Inspiring a Love of Science: Laurie Doss, Science Department Chair
This article first appeared in the 2019 Blue & White: Celebrating 60 Years
After 30+ years of teaching at Marvelwood, Laurie Doss has a lot of stories. Between life on a boarding school campus and dozens of trips- 28 domestic field trips and 24 international trips- Laurie has shared countless experiences with students and faculty over the years. In 1987, Laurie was hired by Toby Scott - the Director of Academics at the time - to teach science, coach, and live in a dorm, first Ronshaugen and then Calhoun in Cornwall, and finally Sterling Dorm in Kent. Her memories of the early years in Cornwall include the family-like atmosphere of the School, the School’s commitment to the community through weekly service outreach, having to dress for formal dinner (of which she was not a fan), Dean of Students Joe Neary standing at the Dining Hall entrance making sure students had socks on before they could eat breakfast, playing town pick-up softball games with Lynn and Hugh Cheney, coaching soccer with Sheila Esten, having the girls in the dorm pile into her apartment to watch television on just three channels in the pre-cable days, sneaking out of the dorm with Keisha Cleveland Baptiste ‘91, Tiki Rimany ’91, and other girls to hide in the bushes of Thurber Dorm and play wildlife calls, laughing hysterically at the boys’ reactions. It could be said that Laurie enjoys just a bit of mischief.

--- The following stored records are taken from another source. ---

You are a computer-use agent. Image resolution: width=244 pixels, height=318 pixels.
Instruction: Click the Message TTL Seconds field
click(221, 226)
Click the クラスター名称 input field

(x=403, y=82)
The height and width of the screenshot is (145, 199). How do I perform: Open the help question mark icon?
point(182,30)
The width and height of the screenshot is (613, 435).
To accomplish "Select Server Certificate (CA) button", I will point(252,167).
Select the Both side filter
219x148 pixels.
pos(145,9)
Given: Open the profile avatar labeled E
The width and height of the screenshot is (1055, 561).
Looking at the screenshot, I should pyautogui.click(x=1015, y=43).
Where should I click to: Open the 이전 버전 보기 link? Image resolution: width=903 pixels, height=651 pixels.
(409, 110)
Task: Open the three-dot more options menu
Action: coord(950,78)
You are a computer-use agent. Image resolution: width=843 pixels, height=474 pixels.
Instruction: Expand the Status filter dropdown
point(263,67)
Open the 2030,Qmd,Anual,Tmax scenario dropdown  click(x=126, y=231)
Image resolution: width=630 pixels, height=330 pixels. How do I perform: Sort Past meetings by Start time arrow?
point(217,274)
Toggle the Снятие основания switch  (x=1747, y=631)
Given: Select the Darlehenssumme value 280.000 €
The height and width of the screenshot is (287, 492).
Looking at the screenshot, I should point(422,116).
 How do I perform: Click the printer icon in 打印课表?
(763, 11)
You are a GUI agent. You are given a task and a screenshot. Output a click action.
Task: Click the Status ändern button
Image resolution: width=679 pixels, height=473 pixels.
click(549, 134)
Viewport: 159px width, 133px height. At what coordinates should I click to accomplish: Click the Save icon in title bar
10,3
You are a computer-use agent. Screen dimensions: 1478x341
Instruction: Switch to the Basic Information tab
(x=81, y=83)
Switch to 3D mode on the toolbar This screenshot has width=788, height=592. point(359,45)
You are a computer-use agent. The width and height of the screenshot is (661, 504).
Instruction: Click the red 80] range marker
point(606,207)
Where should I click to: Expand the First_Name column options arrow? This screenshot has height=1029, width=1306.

She also recognizes and appreciates the strong sense of community that guides that school through even the most difficult experiences. In her first year as a teacher, the School was faced with the unthinkable: the untimely death of a student, Desmond Letsie Mphenyeke ‘91, in his dorm room on Easter Sunday. The community came together to support each other and honor the life of Desmond, who had come to the United States from South Africa to escape the injustices of apartheid. Each year at Prize Day, Laurie presents the Desmond Letsie Mphenyeke award to a student or students “whose love of school and the opportunities to learn in and out of the classroom best exemplify Desmond’s spirit.” A few years later in 1989, tornados smashed through the Village of Cornwall and the Marvelwood campus, and once again, the community came together and faced terrific adversity together.
Logistical challenges have never been an obstacle for Laurie as she has ventured near and far with her students and a variety of faculty and staff chaperones. For many years, Cape Cod was a destination in the spring. On one of her first trips, Laurie enlisted the help of Cindy Kirk, who ran the kitchen on the Cornwall campus, back when the school was small enough that the food service was handled internally. Wanting the students to experience a real lobster dinner but trying to save money on the expense, they set about to cook a dozen lobsters in their room at the Wellfleet motel’s using a steaming pot they brought. , which ended up taking four hours and left them and their room smelling like seafood for days! While Laurie is known to have inspired many future scientists, Rob Garceau ’92 was on the trip and went on to an accomplished career in the culinary arts.
Laurie is probably best known for her international trips, which she has planned, organized, prepared for, and executed every year- sometimes twice a year, for the past 21 years. Destinations have included Belize, Costa Rica, the Galapagos Islands, the Amazon Rainforest & Machu Picchu in Peru, Guatemala, Brazil, and, of course, Panama, to which she’s led over a dozen trips. The Cocobolo Nature Reserve, located at the narrowest stretch of Mesoamerica has become a home-away-from-home for Laurie, where she’s introduced many students to the incredible biodiversity of the area. Having accompanied her on the trip four times, it’s an understatement to say that her enthusiasm is contagious. The trip is a journey of exploration that leaves you wanting more, and everyone, gains an understanding of the fragile and intertwined world in which we live. Perpetuating respect for our world and each other is a key tenant in what drives Laurie.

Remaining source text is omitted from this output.